> **RECORDS SUPPLIED**:
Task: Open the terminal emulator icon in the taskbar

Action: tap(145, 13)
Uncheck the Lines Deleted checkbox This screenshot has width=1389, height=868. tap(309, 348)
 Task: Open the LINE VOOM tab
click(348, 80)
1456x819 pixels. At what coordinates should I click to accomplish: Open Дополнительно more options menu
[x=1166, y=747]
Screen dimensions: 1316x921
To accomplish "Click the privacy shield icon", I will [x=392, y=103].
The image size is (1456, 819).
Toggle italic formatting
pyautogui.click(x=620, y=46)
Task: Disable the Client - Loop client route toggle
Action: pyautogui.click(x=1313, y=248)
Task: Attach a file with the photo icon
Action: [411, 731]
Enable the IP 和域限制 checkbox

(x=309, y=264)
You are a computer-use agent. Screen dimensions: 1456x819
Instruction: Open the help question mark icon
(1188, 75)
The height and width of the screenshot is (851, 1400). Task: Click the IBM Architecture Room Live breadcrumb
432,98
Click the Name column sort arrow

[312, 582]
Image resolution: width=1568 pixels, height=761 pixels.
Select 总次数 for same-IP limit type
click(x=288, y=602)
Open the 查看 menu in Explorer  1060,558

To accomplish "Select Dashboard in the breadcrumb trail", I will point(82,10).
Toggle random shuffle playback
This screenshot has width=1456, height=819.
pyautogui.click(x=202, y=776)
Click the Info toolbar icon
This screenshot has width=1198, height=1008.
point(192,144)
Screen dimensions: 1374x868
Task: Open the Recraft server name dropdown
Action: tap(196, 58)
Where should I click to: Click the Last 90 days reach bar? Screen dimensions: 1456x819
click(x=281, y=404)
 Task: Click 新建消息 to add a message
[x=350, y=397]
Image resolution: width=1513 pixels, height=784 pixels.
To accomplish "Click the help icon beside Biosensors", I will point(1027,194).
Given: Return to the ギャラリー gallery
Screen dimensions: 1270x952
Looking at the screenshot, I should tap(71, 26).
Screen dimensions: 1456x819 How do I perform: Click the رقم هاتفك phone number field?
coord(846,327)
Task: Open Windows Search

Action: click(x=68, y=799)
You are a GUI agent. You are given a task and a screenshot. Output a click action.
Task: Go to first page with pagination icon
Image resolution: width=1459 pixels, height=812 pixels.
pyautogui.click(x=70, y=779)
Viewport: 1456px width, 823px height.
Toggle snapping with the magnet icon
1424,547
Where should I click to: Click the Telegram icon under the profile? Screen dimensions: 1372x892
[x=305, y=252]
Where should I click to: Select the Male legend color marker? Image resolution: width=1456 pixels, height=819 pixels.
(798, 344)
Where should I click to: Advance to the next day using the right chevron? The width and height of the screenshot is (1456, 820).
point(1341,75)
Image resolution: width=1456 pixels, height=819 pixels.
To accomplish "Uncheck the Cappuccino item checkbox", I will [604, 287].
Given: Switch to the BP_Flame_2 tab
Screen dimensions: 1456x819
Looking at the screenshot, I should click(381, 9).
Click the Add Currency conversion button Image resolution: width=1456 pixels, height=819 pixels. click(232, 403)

> **ABOUT THIS EXERCISE**:
Copy out the data shown above in full. Match it exactly.

> **EXERCISE SOLUTION**:
Task: Open the terminal emulator icon in the taskbar

Action: tap(145, 13)
Uncheck the Lines Deleted checkbox This screenshot has width=1389, height=868. tap(309, 348)
 Task: Open the LINE VOOM tab
click(348, 80)
1456x819 pixels. At what coordinates should I click to accomplish: Open Дополнительно more options menu
[x=1166, y=747]
Screen dimensions: 1316x921
To accomplish "Click the privacy shield icon", I will [x=392, y=103].
The image size is (1456, 819).
Toggle italic formatting
pyautogui.click(x=620, y=46)
Task: Disable the Client - Loop client route toggle
Action: pyautogui.click(x=1313, y=248)
Task: Attach a file with the photo icon
Action: [411, 731]
Enable the IP 和域限制 checkbox

(x=309, y=264)
You are a computer-use agent. Screen dimensions: 1456x819
Instruction: Open the help question mark icon
(1188, 75)
The height and width of the screenshot is (851, 1400). Task: Click the IBM Architecture Room Live breadcrumb
432,98
Click the Name column sort arrow

[312, 582]
Image resolution: width=1568 pixels, height=761 pixels.
Select 总次数 for same-IP limit type
click(x=288, y=602)
Open the 查看 menu in Explorer  1060,558

To accomplish "Select Dashboard in the breadcrumb trail", I will point(82,10).
Toggle random shuffle playback
This screenshot has width=1456, height=819.
pyautogui.click(x=202, y=776)
Click the Info toolbar icon
This screenshot has width=1198, height=1008.
point(192,144)
Screen dimensions: 1374x868
Task: Open the Recraft server name dropdown
Action: tap(196, 58)
Where should I click to: Click the Last 90 days reach bar? Screen dimensions: 1456x819
click(x=281, y=404)
 Task: Click 新建消息 to add a message
[x=350, y=397]
Image resolution: width=1513 pixels, height=784 pixels.
To accomplish "Click the help icon beside Biosensors", I will point(1027,194).
Given: Return to the ギャラリー gallery
Screen dimensions: 1270x952
Looking at the screenshot, I should tap(71, 26).
Screen dimensions: 1456x819 How do I perform: Click the رقم هاتفك phone number field?
coord(846,327)
Task: Open Windows Search

Action: click(x=68, y=799)
You are a GUI agent. You are given a task and a screenshot. Output a click action.
Task: Go to first page with pagination icon
Image resolution: width=1459 pixels, height=812 pixels.
pyautogui.click(x=70, y=779)
Viewport: 1456px width, 823px height.
Toggle snapping with the magnet icon
1424,547
Where should I click to: Click the Telegram icon under the profile? Screen dimensions: 1372x892
[x=305, y=252]
Where should I click to: Select the Male legend color marker? Image resolution: width=1456 pixels, height=819 pixels.
(798, 344)
Where should I click to: Advance to the next day using the right chevron? The width and height of the screenshot is (1456, 820).
point(1341,75)
Image resolution: width=1456 pixels, height=819 pixels.
To accomplish "Uncheck the Cappuccino item checkbox", I will [604, 287].
Given: Switch to the BP_Flame_2 tab
Screen dimensions: 1456x819
Looking at the screenshot, I should click(381, 9).
Click the Add Currency conversion button Image resolution: width=1456 pixels, height=819 pixels. click(232, 403)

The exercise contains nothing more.